I don’t ask what Nurse Marion means by “unfinished business,” nor do I consider how I’m supposed to manage everything.
Secretly redirecting phone calls from home to my mobile so Wilder doesn’t notice while he’s on his reading tour.
Ralph, Andrea, and Poppy.
Our books and the book fair.
Life and death.
Sam.
And Madelyn.
It feels as if I’m leaping from one stepping-stone to the next with no shore in sight. As if I have more balls in the air than I can juggle. When will I finally get there? When will I drop the first ball that brings all the others crashing down after it?
Sam’s being very brave, and I have to make sure that I am too—for his sake. So there’s no way I’m going to tell Henri’s son that sometimes I can’t go on. But I cannot go on, I really can’t. Not one inch farther.
I breathe in and out and then I get to my feet and carry on.
I take another long swig of Talisker. Nurse Marion once said that she could feel that Henri was close at night, as if he were encased in a cocoon of rubber, and his vital functions seemed robust. She could determine his “sleep architecture.” Another of those expressions you learn on the brink of death: sleep architecture.
I wish I could go back to being myself. However, for some inexplicable reason I know who I am when I’m with Henri.
I hear footsteps coming up the spiral staircase toward me.
“I have to go,” I say.
Nurse Marion’s voice is urgent now. “Henri’s very restless tonight. He’s recovered from the pneumonia and all his broken bones have healed, but I’ve given him something against the pain as well as opiates to calm his anxiety. Nevertheless…he seemed very unhappy today.”
I wish I could crawl into his world and join him.
“It was something about his posture,” Nurse Marion continues. “I don’t know if you can understand, but over the years I’ve learned to tell how my dreamers are feeling from their position in bed. Henri was seriously unhappy, as if…I don’t know. Has something happened?”
The footsteps are close now.
“Eddie? Is everything all right?” Wilder stands blinking at the top of the stairs.
“Yes, I’m having a whiskey.” I hang up and put the phone down on the table.
He walks slowly toward me and looks me straight in the eyes. “Eddie,” he whispers once, then again, “Eddie.” He brushes a few strands of hair from my face. Lowering his voice even further, he says, “We need to talk about Henri.”
Sam
The stage is dark. Voices and a tinkling of glasses are audible throu
gh the theater’s closed doors. As I walk down the aisle toward the stage, past rows of red folding seats, the crystal lights on the walls begin to glow and so do the curved balconies of the boxes. I thread my way past the orchestra pit and up a small flight of stairs onto the stage, slip through a gap in the drawn curtains, and then grope my way through the dimly illuminated spaces and corridors in the wings.
I know she’s here.
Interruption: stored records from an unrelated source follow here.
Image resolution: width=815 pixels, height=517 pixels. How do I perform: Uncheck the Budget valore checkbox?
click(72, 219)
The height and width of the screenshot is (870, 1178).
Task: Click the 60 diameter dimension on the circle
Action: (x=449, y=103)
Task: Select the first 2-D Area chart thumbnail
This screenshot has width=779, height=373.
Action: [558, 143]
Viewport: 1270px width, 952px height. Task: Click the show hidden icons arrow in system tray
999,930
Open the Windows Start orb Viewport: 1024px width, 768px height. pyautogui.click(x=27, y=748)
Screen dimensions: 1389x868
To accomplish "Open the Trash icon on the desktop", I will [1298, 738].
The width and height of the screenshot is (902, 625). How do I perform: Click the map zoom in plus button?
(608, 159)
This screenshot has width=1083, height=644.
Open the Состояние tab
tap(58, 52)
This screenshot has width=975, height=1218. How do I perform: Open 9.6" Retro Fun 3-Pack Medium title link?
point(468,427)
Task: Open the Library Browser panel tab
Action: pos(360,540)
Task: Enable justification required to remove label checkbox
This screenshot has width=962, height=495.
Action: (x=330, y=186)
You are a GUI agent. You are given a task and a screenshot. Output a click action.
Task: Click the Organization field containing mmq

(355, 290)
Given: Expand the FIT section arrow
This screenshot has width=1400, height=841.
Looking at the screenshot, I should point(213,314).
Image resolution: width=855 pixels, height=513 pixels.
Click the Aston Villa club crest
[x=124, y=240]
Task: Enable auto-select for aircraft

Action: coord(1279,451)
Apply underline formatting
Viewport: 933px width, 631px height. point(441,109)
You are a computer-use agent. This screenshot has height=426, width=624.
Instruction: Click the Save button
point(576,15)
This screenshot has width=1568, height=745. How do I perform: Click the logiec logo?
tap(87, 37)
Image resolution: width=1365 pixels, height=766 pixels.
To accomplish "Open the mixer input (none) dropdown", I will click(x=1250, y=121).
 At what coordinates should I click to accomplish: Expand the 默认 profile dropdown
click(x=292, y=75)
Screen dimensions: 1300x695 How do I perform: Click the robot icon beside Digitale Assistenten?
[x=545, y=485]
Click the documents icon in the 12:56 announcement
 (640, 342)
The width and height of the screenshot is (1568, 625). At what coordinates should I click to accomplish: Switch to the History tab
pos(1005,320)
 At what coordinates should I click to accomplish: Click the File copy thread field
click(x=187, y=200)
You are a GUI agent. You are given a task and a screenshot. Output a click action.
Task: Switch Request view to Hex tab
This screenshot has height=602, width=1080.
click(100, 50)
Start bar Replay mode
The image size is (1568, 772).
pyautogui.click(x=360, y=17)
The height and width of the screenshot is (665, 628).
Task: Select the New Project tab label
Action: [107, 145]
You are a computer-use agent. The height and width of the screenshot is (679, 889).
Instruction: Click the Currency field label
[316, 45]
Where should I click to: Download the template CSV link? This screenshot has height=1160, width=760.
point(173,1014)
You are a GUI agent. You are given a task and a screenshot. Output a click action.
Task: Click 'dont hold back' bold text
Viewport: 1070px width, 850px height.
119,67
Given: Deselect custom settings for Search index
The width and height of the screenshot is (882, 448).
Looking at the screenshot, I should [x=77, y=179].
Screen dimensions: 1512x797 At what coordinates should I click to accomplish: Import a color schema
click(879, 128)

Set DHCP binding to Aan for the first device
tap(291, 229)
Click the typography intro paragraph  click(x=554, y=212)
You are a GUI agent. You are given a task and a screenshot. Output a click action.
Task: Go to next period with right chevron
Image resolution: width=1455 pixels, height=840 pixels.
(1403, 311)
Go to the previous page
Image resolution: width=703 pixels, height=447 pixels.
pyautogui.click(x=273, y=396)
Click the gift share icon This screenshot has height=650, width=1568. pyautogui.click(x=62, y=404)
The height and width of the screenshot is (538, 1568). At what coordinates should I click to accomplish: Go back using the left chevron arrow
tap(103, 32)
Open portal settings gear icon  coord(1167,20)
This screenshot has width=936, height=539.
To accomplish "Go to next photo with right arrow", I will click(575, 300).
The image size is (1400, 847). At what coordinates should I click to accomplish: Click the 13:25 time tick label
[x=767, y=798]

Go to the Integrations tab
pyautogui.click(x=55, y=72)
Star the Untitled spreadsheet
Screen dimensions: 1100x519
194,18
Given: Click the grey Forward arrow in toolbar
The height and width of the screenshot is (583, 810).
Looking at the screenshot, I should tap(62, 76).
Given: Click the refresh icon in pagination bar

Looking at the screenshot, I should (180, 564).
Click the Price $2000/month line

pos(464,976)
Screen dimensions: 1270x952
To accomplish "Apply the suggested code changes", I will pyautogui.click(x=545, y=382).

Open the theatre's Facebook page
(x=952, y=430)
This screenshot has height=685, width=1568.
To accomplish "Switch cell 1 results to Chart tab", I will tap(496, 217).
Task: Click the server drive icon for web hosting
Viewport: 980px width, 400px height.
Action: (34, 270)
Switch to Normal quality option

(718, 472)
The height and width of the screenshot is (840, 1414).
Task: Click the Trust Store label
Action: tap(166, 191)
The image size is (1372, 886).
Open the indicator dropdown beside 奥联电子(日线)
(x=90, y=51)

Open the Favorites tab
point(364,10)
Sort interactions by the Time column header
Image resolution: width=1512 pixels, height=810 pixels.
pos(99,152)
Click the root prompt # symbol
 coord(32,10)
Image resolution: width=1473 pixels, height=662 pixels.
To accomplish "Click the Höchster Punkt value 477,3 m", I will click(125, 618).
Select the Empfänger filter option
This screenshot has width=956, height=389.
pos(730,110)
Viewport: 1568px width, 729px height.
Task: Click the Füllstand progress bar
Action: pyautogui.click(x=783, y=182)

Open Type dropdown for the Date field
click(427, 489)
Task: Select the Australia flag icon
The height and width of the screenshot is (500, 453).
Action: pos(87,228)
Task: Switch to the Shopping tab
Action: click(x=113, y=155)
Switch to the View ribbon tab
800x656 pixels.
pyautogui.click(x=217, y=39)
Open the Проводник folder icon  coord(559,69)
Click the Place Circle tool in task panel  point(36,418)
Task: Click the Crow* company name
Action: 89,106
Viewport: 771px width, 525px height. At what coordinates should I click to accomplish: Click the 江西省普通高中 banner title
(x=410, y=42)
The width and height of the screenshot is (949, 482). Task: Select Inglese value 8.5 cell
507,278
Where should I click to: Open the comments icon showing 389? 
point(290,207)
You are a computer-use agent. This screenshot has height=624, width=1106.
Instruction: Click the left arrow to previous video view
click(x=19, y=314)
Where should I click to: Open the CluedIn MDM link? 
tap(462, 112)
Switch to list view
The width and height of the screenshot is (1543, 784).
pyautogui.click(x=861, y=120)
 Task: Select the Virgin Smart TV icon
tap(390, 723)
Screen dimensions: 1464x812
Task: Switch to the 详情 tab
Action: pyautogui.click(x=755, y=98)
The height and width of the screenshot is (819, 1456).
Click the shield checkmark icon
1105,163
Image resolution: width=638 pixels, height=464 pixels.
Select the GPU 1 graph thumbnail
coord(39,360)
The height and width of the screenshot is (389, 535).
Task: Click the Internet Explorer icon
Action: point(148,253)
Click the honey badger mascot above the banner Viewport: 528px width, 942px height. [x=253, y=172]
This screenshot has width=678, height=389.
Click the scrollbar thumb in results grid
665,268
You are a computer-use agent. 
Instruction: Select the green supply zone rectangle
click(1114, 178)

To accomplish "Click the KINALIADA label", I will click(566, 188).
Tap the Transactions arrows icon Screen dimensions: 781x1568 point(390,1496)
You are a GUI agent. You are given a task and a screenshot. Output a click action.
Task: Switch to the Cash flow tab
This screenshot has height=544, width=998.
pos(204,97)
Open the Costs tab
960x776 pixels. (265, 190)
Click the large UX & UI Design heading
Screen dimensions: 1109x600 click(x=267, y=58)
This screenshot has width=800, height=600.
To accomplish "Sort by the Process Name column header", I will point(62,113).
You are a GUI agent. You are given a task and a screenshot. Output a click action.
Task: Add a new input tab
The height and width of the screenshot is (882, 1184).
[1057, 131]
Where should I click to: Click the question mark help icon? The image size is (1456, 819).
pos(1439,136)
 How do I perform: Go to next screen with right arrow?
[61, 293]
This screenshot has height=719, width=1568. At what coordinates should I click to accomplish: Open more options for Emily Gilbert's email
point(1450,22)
I can sense her presence. Opening a door, I find myself in a dressing room. There’s a line of mirrors along the side wall, each with spotlights on both sides and a leather revolving chair in front of it. The dressing room is full of women and girls at various stages of dressing up and having their hair and makeup done. I walk past the revolving chairs. No one pays me any attention, and I’m not visible in any of the mirrors.
Maddie’s sitting in the last chair, and a woman is combing her hair and pinning it up into a tight bun. Maddie’s wearing makeup that makes her eyes look huge.
“Hi, Sam,” she says quietly, her gaze ricocheting off the mirror and straight into my heart.
“Hi, Maddie,” I answer, and it’s then that I realize I’m dreaming.
When she’s ready, the silent woman helps her put on her costume and as she steps out of the dressing room into the dark corridor, a nutcracker sprints past.
“I’m going to dance the part of Marie,” she explains, speaking without moving her lips. “Do you know the story of The Nutcracker? Marie turns twelve, meaning she’s no longer a child but not yet a woman. She’s in between, you see, Sam—like me.”
She scurries ahead of me along the corridor that leads to the stage. I can see she’s gasping for breath and sense the nervous flicker of her fear. The narrow corridors are never-ending, and we lose our way. She starts to run and has to flatten the airy white flounces of her tutu against her body to prevent them from scraping along the dark walls.